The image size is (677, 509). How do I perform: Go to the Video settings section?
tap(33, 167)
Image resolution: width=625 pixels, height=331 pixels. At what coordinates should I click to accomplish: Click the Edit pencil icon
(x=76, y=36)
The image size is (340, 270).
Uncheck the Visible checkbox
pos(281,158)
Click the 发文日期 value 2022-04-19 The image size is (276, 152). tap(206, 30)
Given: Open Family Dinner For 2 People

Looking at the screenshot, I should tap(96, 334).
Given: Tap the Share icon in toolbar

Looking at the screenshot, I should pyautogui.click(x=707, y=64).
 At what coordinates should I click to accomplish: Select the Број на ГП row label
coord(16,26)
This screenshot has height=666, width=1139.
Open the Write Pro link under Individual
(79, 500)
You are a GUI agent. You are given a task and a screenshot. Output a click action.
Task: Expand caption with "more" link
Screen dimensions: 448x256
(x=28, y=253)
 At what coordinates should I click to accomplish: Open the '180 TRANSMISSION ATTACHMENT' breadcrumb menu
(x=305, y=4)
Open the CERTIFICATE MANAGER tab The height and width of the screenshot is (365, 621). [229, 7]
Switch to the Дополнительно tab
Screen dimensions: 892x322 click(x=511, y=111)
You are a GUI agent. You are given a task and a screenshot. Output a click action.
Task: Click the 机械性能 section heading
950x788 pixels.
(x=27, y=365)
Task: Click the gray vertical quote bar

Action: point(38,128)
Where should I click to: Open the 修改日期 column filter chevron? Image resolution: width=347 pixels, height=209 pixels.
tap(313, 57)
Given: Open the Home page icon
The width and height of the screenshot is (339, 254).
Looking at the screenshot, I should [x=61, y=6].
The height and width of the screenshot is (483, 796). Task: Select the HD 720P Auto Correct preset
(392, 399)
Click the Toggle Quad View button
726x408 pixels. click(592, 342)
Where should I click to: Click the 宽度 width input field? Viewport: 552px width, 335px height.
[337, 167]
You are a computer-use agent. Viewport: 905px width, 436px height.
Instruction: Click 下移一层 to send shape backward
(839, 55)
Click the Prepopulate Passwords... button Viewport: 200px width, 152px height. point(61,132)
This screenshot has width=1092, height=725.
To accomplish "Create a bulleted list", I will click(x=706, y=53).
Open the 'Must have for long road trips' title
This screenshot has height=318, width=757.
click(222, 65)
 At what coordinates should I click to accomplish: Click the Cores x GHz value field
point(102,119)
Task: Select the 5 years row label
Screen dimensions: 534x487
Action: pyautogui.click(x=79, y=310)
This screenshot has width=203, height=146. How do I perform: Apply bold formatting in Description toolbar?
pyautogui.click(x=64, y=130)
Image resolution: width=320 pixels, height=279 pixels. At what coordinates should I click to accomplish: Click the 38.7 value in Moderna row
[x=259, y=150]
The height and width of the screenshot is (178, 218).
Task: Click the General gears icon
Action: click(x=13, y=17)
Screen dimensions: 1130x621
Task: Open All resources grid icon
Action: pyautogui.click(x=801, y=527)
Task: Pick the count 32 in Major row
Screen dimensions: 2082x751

#### TASK:
Everything in the records is to be copied exactly.

#### SOLUTION FOR THIS EXERCISE:
The image size is (677, 509). How do I perform: Go to the Video settings section?
tap(33, 167)
Image resolution: width=625 pixels, height=331 pixels. At what coordinates should I click to accomplish: Click the Edit pencil icon
(x=76, y=36)
The image size is (340, 270).
Uncheck the Visible checkbox
pos(281,158)
Click the 发文日期 value 2022-04-19 The image size is (276, 152). tap(206, 30)
Given: Open Family Dinner For 2 People

Looking at the screenshot, I should tap(96, 334).
Given: Tap the Share icon in toolbar

Looking at the screenshot, I should pyautogui.click(x=707, y=64).
 At what coordinates should I click to accomplish: Select the Број на ГП row label
coord(16,26)
This screenshot has height=666, width=1139.
Open the Write Pro link under Individual
(79, 500)
You are a GUI agent. You are given a task and a screenshot. Output a click action.
Task: Expand caption with "more" link
Screen dimensions: 448x256
(x=28, y=253)
 At what coordinates should I click to accomplish: Open the '180 TRANSMISSION ATTACHMENT' breadcrumb menu
(x=305, y=4)
Open the CERTIFICATE MANAGER tab The height and width of the screenshot is (365, 621). [229, 7]
Switch to the Дополнительно tab
Screen dimensions: 892x322 click(x=511, y=111)
You are a GUI agent. You are given a task and a screenshot. Output a click action.
Task: Click the 机械性能 section heading
950x788 pixels.
(x=27, y=365)
Task: Click the gray vertical quote bar

Action: point(38,128)
Where should I click to: Open the 修改日期 column filter chevron? Image resolution: width=347 pixels, height=209 pixels.
tap(313, 57)
Given: Open the Home page icon
The width and height of the screenshot is (339, 254).
Looking at the screenshot, I should [x=61, y=6].
The height and width of the screenshot is (483, 796). Task: Select the HD 720P Auto Correct preset
(392, 399)
Click the Toggle Quad View button
726x408 pixels. click(592, 342)
Where should I click to: Click the 宽度 width input field? Viewport: 552px width, 335px height.
[337, 167]
You are a computer-use agent. Viewport: 905px width, 436px height.
Instruction: Click 下移一层 to send shape backward
(839, 55)
Click the Prepopulate Passwords... button Viewport: 200px width, 152px height. point(61,132)
This screenshot has width=1092, height=725.
To accomplish "Create a bulleted list", I will click(x=706, y=53).
Open the 'Must have for long road trips' title
This screenshot has height=318, width=757.
click(222, 65)
 At what coordinates should I click to accomplish: Click the Cores x GHz value field
point(102,119)
Task: Select the 5 years row label
Screen dimensions: 534x487
Action: pyautogui.click(x=79, y=310)
This screenshot has width=203, height=146. How do I perform: Apply bold formatting in Description toolbar?
pyautogui.click(x=64, y=130)
Image resolution: width=320 pixels, height=279 pixels. At what coordinates should I click to accomplish: Click the 38.7 value in Moderna row
[x=259, y=150]
The height and width of the screenshot is (178, 218).
Task: Click the General gears icon
Action: click(x=13, y=17)
Screen dimensions: 1130x621
Task: Open All resources grid icon
Action: pyautogui.click(x=801, y=527)
Task: Pick the count 32 in Major row
Screen dimensions: 2082x751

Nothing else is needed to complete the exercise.